I made my way down the aisle and halted for someone in front of me. No big deal, at least to people with brains. I swear, I am no longer a medallion level flyer, but I know how to use a brain. I am sick of the morons who don’t know how to fly and be polite at the same time. Some moron turned around in the aisle and WHACKED me with his backpack, which stuck out about a meter from his back. See, regular flyers are conscious of their items at all times and made sure not to inadvertently render people unconscious by their own stupidity.

After regaining my balance, I turned around and WHACKED the guy in the backpack, nailing him neatly with the Gordie Howe elbows. I turned back around as he was falling into the seat. He never knew what hit him. I almost laughed. And honestly, had a flight attendant seen it, she probably would have laughed her butt off. Flight attendants hate stupid flyers more than anyone.

But the flight itself was just fine, and despite the “help” from an airport employee, I made it through immigration. He kept insisting I go stand in the “foreign visa on demand” line when I knew that was wrong. After three tries, I finally convinced him I was OK in the “Asean delegates” line, which had no wait.

Unfortunately, the taxi line did. I wound up waiting about 40 minutes to catch a cab, which was rough because even though I had the number 19, they weren’t going in order. The woman next to me had 137 and I saw them hand out 56 and 71 as I was waiting.

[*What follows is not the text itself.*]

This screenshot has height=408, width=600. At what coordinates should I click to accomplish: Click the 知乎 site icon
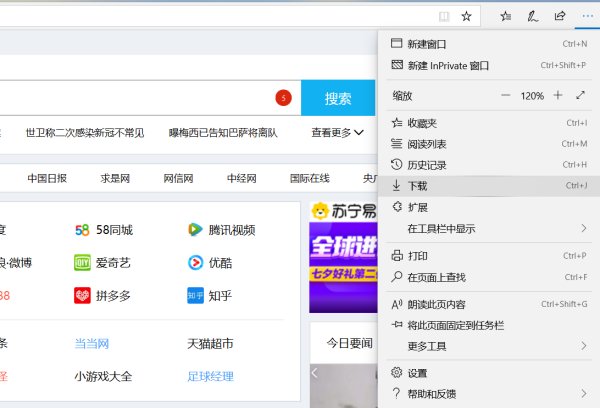tap(195, 296)
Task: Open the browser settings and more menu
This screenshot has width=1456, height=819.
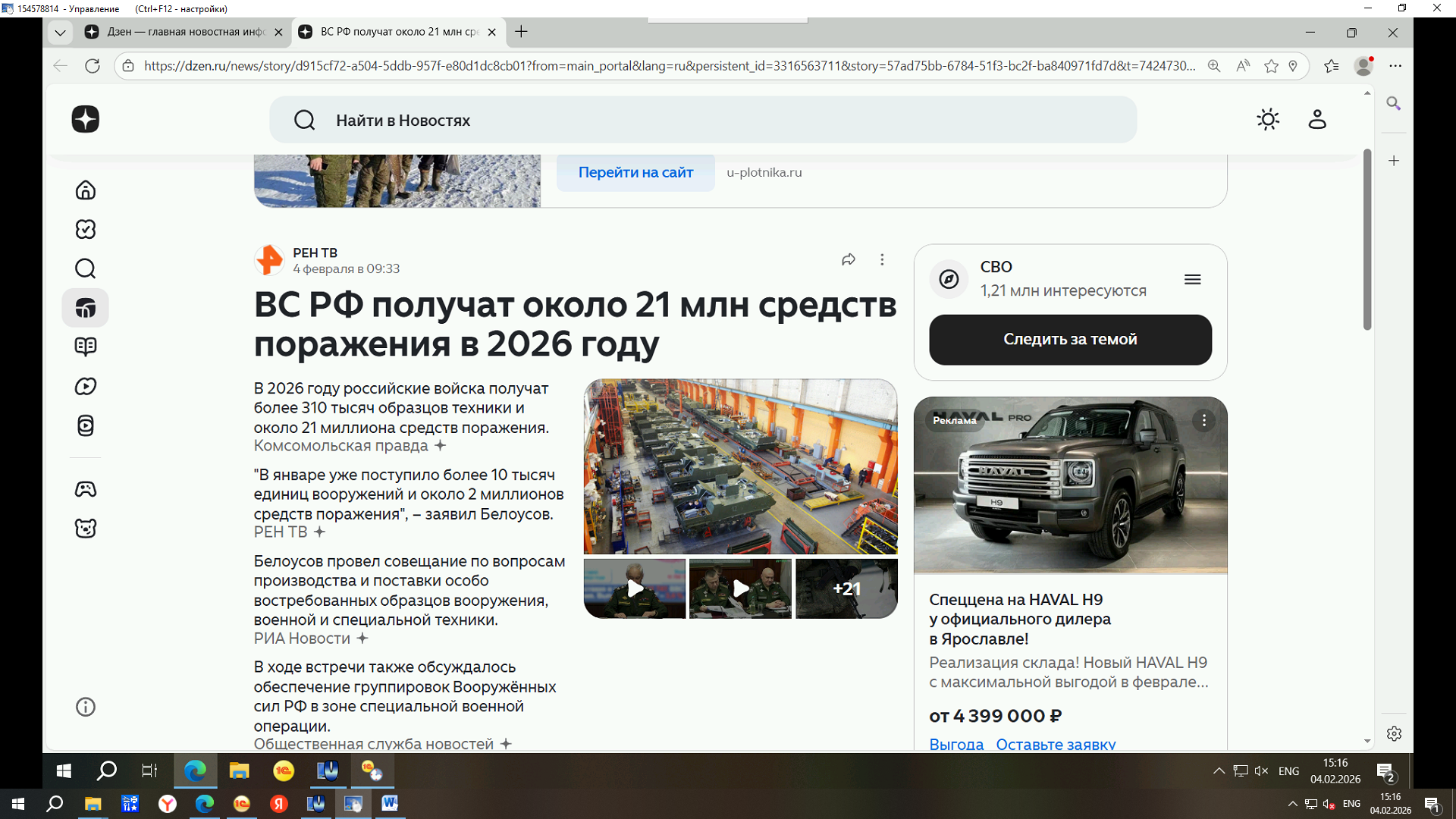Action: pos(1395,66)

When I tried to clarify about how much longer I had to wait, the guy was like “Oh, we’re on one.” Well, I knew that – “one” is one of three Bahasa Indonesian numbers I know, but I had a hard time convincing him since they weren’t going in order, I wasn’t sure when my turn was.

Fortunately, it was only two more after that, but then my cab driver had NO idea where he was going. Now, sometimes they try to screw you over and drive aimlessly before arriving at your destination, but if they actually make a phone call before you get going to get directions from the boss, you know it’s sincere.

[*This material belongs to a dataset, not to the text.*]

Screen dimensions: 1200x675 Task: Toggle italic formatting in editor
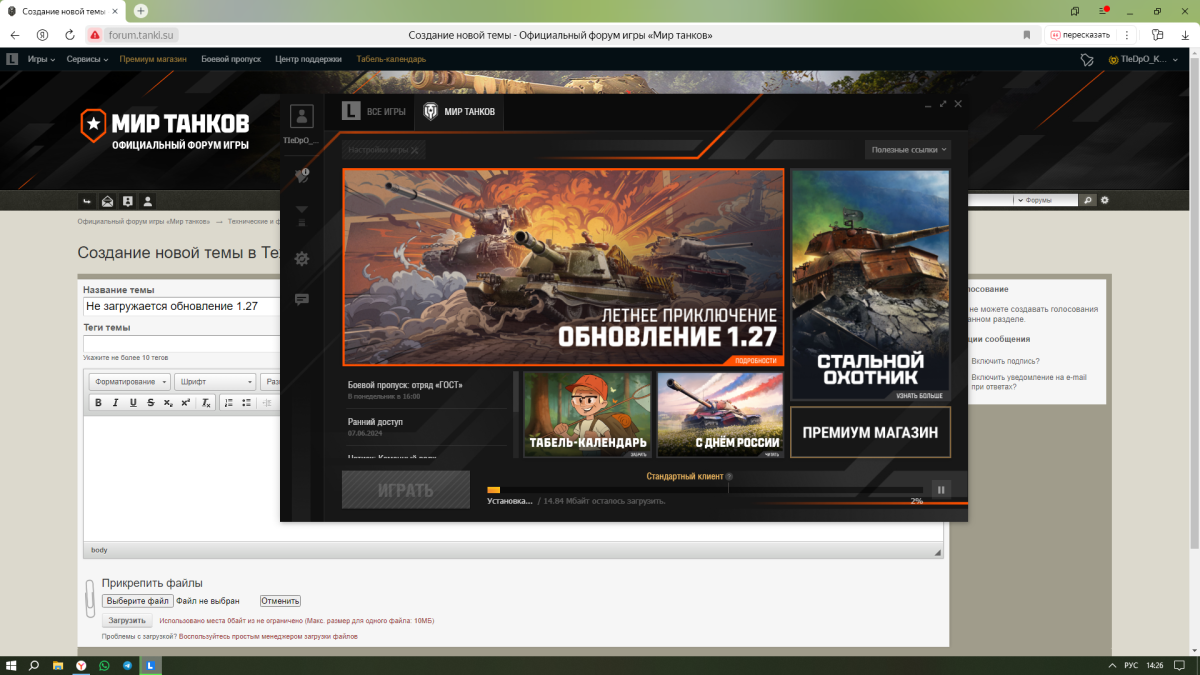point(115,403)
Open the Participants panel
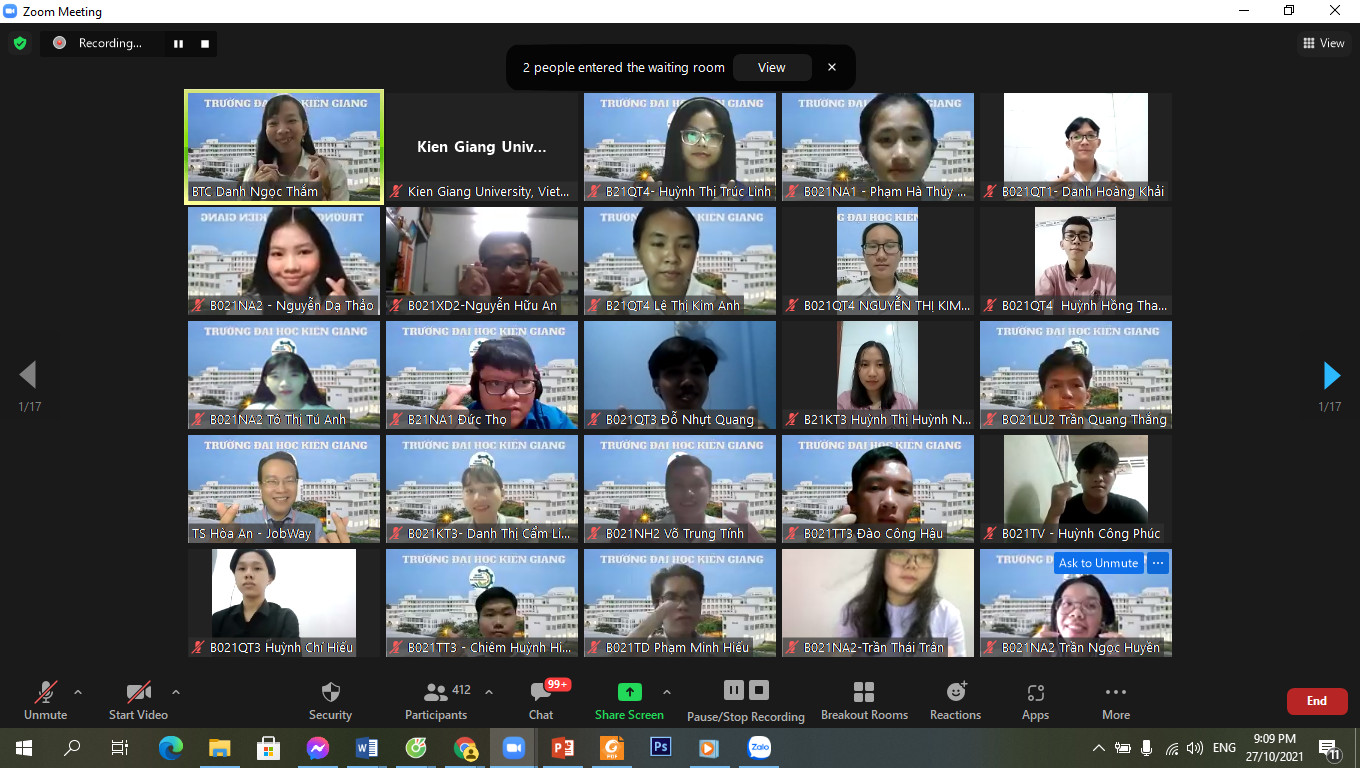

We came close and I thought he knew where it was, but this being Jakarta, it’s not like you can just cross over. No, you have to drive kilometers out of your way to turn around. So when the guy did that, I didn’t think anything of it.

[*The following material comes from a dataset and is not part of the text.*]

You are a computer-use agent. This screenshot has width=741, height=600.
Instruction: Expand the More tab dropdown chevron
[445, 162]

But no, he wasn’t just trying to get to the other side. He was genuinely lost. I know this because we stopped on the highway and he left to go ask some police officers the way.

And they didn’t know. Sigh. Once again – I had previously given him the exact same landmarks and he ignored me – I told him I needed to go near the Sampornea Strategic building and the World Trade Center. He said, “Oh, World Trade Center?” and I almost strangled him. I mean, I had given him those exact same landmarks an hour earlier, before we’d left the airport.

Still, I made it home, and that’s the big thing. It’s Saturday and I’m off work, so it’s been a nice day to recuperate. Picked up my laundry, got back into the gym (no Grunter this time) and went to the grocery store.

We’ll see how it goes tomorrow at work. It'll be nice to pick up my living allowance. Payday happened while I was gone.